The New Philanthropy Capital redundancy monitor collates publicly announced national charity redundancies as a result of the crisis.
The charity think tank hopes to identify which areas are finding it toughest to maintain a fully staffed team as pandemic-related pressures mount up.
The launch of the online tool follows a recent NPC analysis that Britain’s largest charities still face a daunting financial black hole, even with the government help they’ve received, and despite the difficult cost-cutting decisions already made.
The tool shows that more than 3,800 redundancies were made in July alone, with health charities and the arts facing the biggest challenges to keep serving their beneficiaries.
NPC hopes that philanthropists will be able to use the redundancy monitor to target their giving, and allow policy makers to better understand where the sector is really struggling.
Tom Collinge, policy manager at NPC, said the findings were particularly worrying for cancer research and theatres.
“We designed this redundancy monitor to track where the sector is hurting the most. So far, it looks like health charities and the arts are taking the biggest hit, especially cancer research and theatres,” he said.
“We will continue to monitor as new information becomes available, but if this trend continues it will mean less pioneering research which could undermine the fight against cancer, and a major hit to the cultural life of the nation.”

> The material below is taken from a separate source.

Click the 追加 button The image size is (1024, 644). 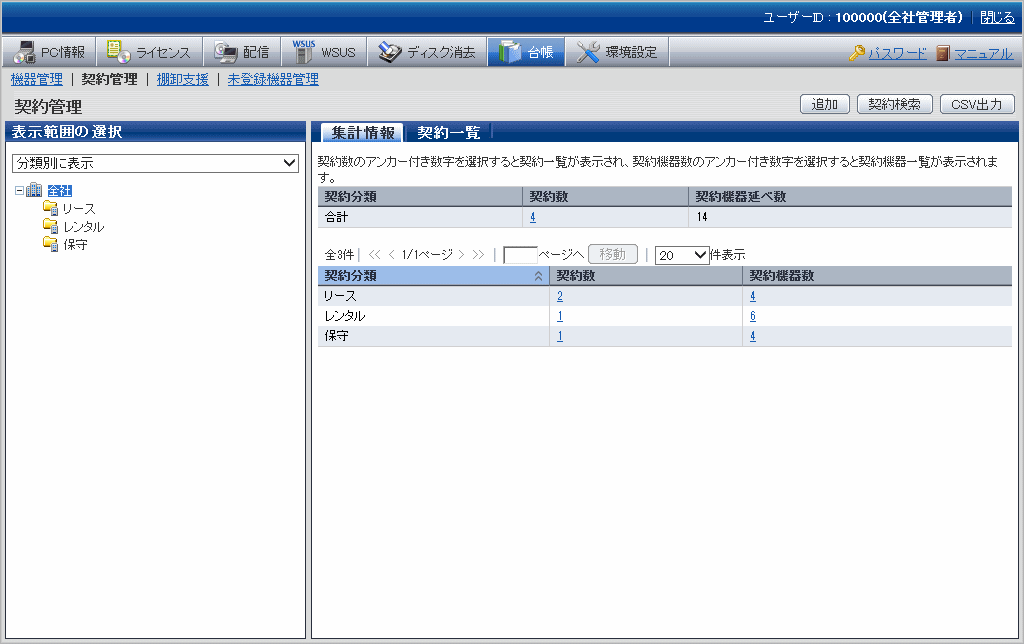(x=824, y=104)
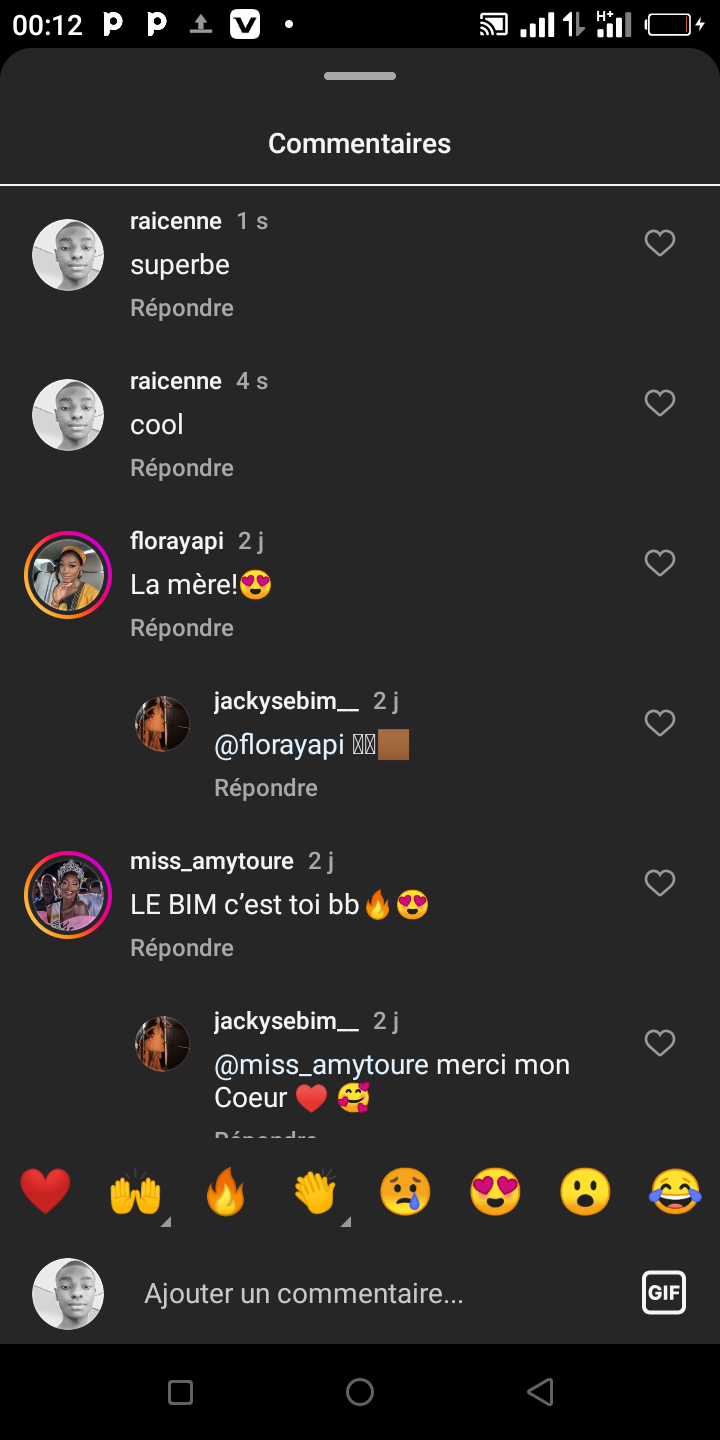The image size is (720, 1440).
Task: Like miss_amytoure's "LE BIM" comment
Action: (x=660, y=883)
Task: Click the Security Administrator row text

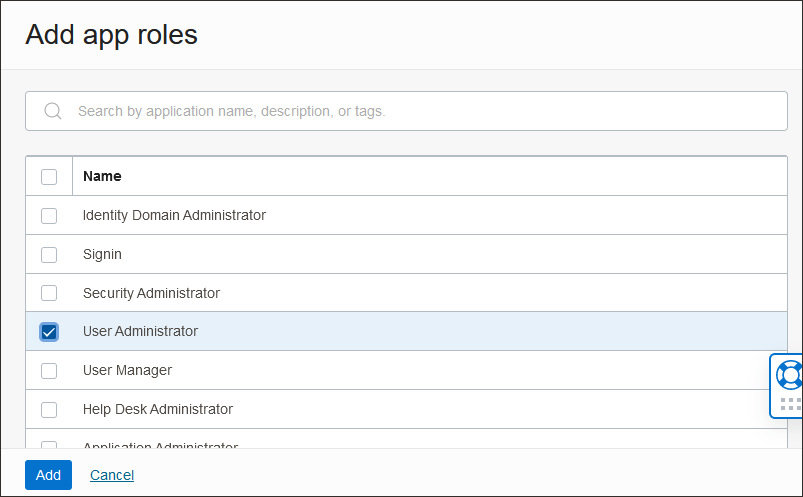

In July, Third Sector reported that Cancer Research UK plans to reduce the size of its workforce by almost a quarter as a result of a predicted £300m drop in income over the next three years.
The charity’s three-year strategy also revealed it would have to reduce its spending on research by £150m over the next four to five years.
A number of other major charities have announced in recent weeks that they are anticipating having to make significant redundancies because of the pandemic, including the National Trust, which is cutting up to 1,200 jobs, Oxfam, the British Heart Foundation and the RSPCA.